Uighur: Frightened to Talk
THE same muttered phrase greets any curious visitor who strays into the mosques and bazaars dotting towns in Xinjiang province in China’s remote northwest.
“We don’t dare talk,” members of the Uighur ethnic minority whisper, coming from prayers or as they head out shopping. One or two who are braver, or more foolish, glance around to scout for eavesdroppers before complaining about how hard it is to find jobs, educate their children or practise their religion.
Xinjiang is nominally autonomous and ruled by the Uighurs - Muslims with Caucasian features who speak a Turkic language - and other ethnic minorities.
But since Mao’s troops seized China in 1949 and took control of the region, Beijing has maintained a firm grip on the levers of power and made Uighurs a minority in their own home by encouraging millions of Han Chinese to settle there.
Any incautious criticism of Chinese rule can land a Uighur in prison, exiled activists say.
Only formally incorporated into China in 1884, Xinjiang saw a brief period of virtual independence from 1938 when it sought aid from the Soviet Union - giving added impetus to a 150-year fight for an independent East Turkestan homeland.
But the province is strategically vital to Beijing. It sits on a third of the country’s oil and 40 percent of its coal, accounts for around one sixth of Chinese territory and gives it a border with several central Asian nations.

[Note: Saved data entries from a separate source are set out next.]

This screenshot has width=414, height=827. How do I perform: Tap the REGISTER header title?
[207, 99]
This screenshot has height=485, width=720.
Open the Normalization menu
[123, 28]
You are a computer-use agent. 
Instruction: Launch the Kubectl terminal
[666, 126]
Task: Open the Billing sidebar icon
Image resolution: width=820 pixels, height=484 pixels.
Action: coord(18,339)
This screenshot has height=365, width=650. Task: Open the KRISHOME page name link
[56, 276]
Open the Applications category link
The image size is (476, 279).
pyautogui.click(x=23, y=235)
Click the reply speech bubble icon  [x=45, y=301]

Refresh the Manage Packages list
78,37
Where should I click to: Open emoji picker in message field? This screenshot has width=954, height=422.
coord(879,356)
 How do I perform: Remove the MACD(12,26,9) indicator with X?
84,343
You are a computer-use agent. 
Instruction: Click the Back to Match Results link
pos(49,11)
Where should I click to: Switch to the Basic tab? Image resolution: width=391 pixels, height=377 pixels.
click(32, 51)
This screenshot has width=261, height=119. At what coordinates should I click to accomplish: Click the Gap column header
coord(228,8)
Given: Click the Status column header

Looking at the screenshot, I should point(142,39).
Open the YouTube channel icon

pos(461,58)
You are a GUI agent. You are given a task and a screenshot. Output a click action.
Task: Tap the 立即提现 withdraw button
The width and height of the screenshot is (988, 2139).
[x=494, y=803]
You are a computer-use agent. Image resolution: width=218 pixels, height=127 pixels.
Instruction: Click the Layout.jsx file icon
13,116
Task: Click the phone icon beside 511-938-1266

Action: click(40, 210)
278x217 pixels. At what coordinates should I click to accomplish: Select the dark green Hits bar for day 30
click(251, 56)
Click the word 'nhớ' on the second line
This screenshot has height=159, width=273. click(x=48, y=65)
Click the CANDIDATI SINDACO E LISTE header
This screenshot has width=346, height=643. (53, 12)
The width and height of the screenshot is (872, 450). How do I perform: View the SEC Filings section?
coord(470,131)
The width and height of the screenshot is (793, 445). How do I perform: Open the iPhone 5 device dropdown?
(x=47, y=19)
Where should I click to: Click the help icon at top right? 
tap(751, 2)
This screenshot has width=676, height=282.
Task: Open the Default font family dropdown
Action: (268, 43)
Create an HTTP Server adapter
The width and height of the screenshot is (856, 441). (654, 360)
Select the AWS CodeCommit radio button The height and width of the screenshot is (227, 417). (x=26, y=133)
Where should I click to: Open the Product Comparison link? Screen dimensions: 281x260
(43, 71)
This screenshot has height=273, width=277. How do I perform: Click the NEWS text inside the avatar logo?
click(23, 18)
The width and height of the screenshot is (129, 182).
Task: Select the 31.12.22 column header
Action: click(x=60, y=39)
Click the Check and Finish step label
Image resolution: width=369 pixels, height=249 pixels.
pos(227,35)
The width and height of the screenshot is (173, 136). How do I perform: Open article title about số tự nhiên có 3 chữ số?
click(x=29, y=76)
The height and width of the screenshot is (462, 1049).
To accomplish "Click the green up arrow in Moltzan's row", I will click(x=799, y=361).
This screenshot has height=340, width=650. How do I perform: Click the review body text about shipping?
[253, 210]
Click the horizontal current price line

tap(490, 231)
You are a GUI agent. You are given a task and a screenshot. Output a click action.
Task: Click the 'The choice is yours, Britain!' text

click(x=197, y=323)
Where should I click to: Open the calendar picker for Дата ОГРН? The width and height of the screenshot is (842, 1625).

Chinese officials say that while tight control is needed to stamp out separatist sentiment and terrorist ideas imported from countries like Afghanistan, the 19-million-strong population basically lives in harmony. “Our biggest threat to ethnic relations is Osama bin Laden and the Taliban,” Bai Hua, vice-mayor of the regional capital, Urumqi, told Reuters, waving away suggestions of domestic discontent.
Widespread distrust: But with the last serious violence dating back to the late 1990s - nine died in riots in Yining in 1997 - some say China is exploiting international fears of terrorism.
“China very clearly wants to show the world that it too is a victim of terrorism, to vilify Uighurs’ political activities,” Dilxat Raxit, the Sweden-based spokesman of the World Uighur Congress, told Reuters by telephone.
He said after the Sept. 11, 2001 attacks on the United States “the Chinese started arresting Uighurs anywhere and for anything ... they did it outside any legal framework”.
Even financial success and government praise are no guarantee of immunity from the region’s prisons. Rebiya Kadeer, an exiled businesswoman, was on a consultative body to China’s parliament.
But she was detained in 1999 and charged with providing state secrets to foreign institutions after sending newspaper clippings about separatist groups to her husband in the United States.
A network of informants also sows distrust, Uighurs say.
In the border town of Horgas, officials said they rely on their whole population to prevent a repeat of the riots.
“Ordinary people are very vigilant. As soon as they discover some kind of problem, they go straight to the government or public security bureau to report it,” Jia Yisheng, a senior party official, told visiting journalists.
But experts say that if Uighurs were allowed to control and enjoy their own culture there would be far less little support for secession and Beijing’s heavy hand might not be necessary. “Many Uighurs are more moderate, and would be content with a more autonomous state within China,” said one Western diplomat.
Elusive jobs, religious pressure: China believes an ambitious campaign to develop poorer western regions is bringing Xinjiang the kind of prosperity that countries in Central Asia can only envy. Uighurs say the programme offers little for them.
The influx of Han Chinese - often better educated, better connected and with the language skills to tap into government subsidies - makes it hard for Uighurs to compete.
“The Han work a lot, we just pray a lot,” said one man filing out of a run-down small-town mosque.
Most Uighurs are also effectively barred from joining the Communist Party - often a route to improvement in poorer areas of China - by a rule that members must be atheist.
Even for those who don’t want to join the party, just observing their faith can be difficult, as the government uses religion to target Uighurs, said Nicolas Becquelin at Human Rights Watch in Hong Kong.
“It is Uighur Islam that is targeted. Through ... control of religion the authorities are trying to quell ethno-nationalist sentiment. Islam is not the real target in this, it is seen as the vehicle for expressing dissent,” Becquelin said.
Teaching religion is complicated because children under 18 are banned from attending mosques or receiving religious education, and imams must renew their licence every year and are expected to show patriotism as well as devotion, Becquelin said.
“The mosques look free on the outside,” said one nervous shopper. “But on the inside, the pressure is just growing.”